Eine Nachrichtensendung die über Militärübungen in Nordkorea mit einem Archivbild berichtet wird auf einem Monitor im Seouler Bahnhof gezeigt (Archivbild).  | dpa

Angaben Südkoreas Nordkorea feuert wieder Raketen ab

Stand: 02.11.2022 05:37 Uhr

Erst drohte Nordkorea den USA und Südkorea kaum verhüllt mit dem Einsatz von Atomwaffen, dann flogen fast ein Dutzend Raketen, von denen eine in der Nähe der Seegrenze einschlug. Südkorea reagierte prompt.

Nordkorea hat nach südkoreanischen Angaben rund ein Dutzend Raketen abgefeuert. Der Generalstab in Seoul hatte zunächst drei ballistische Kurzstreckenraketen gemeldet, die von der im Osten Nordkoreas gelegenen Küstenstadt Wonsan aus abgeschossen worden seien. Kurz darauf berichtete Südkorea von mehr als zehn weiteren Raketen unterschiedlicher Modelle, die gen Ost- und Westküste der koreanischen Halbinsel geflogen seien.

Dabei sei auch eine nordkoreanische Rakete erstmals seit dem Ende des Koreakriegs (1950-53) in die Nähe der Hoheitsgewässer Südkoreas ins Meer gestürzt.

Die Rakete landete nach Militärangaben nur 57 Kilometer östlich des südkoreanischen Festlands. Dieser Umstand sei "sehr selten und nicht hinnehmbar". Südkoreas Präsident Yoon Suk Yeol nannte den Vorfall in einer von seinem Büro verbreiteten Erklärung ein "faktisches Eindringen" Nordkoreas in südkoreanisches Gebiet. 

Evakuierungsaufforderung für die Insel Ulleungdo

Kurz darauf erklärte das südkoreanische Militär, es habe drei Luft-Boden-Raketen in Richtung der Stelle nahe der Seegrenze abgefeuert, an der die nordkoreanische Rakete gelandet war. Die Seegrenze war zum Ende des Koreakriegs im Jahr 1953 von einer US-geführten UN-Truppe gezogen worden, sie wurde von Pjöngjang jedoch nie anerkannt. An ihr kam es im Laufe der Jahre wiederholt zu Vorfällen zwischen beiden koreanischen Staaten.

Im südkoreanischen Fernsehen wurde nach dem Raketenabschuss durch den Norden eine Evakuierungsaufforderung für die östlich der koreanischen Halbinsel gelegene Insel Ulleungdo veröffentlicht. Zudem wurde Luftalarm für die Insel ausgerufen. Die Bewohner Ulleungdos wurden aufgefordert, sich in den "nächstgelegenen unterirdischen Schutzraum" zu begeben.
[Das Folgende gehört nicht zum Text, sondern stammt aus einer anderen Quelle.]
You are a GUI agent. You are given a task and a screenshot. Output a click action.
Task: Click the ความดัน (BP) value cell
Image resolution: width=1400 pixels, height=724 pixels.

Japan bestätigte ebenfalls den Abschuss mutmaßlicher ballistischer Raketen durch Nordkorea, die japanische Küstenwache rief Schiffe zur Wachsamkeit auf. Regierungschef Fumio Kishida sagte vor Journalisten, er wolle so bald wie möglich eine "nationale Sicherheitssitzung" einberufen.

Ungewohnt hohe Frequenz an Raketentests

UN-Resolutionen verbieten Nordkorea die Erprobung von ballistischen Raketen. Diese können je nach Bauart auch einen Atomsprengkopf tragen. Die jüngsten Raketentests Nordkoreas erfolgten inmitten erhöhter Spannungen in der Region.

Die Tests Nordkoreas wurden in Südkorea als Reaktion auf ein laufendes Luftwaffenmanöver der südkoreanischen und US-amerikanischen Streitkräfte gesehen.

Seit Ende September hat Nordkorea in ungewohnt hoher Frequenz Raketentests durchgeführt, zuletzt am vergangenen Freitag. Damit sollte laut Eigenaussage der Regierung auch der Beschuss von Flugplätzen in Südkorea mit taktischen Nuklearwaffen simuliert werden.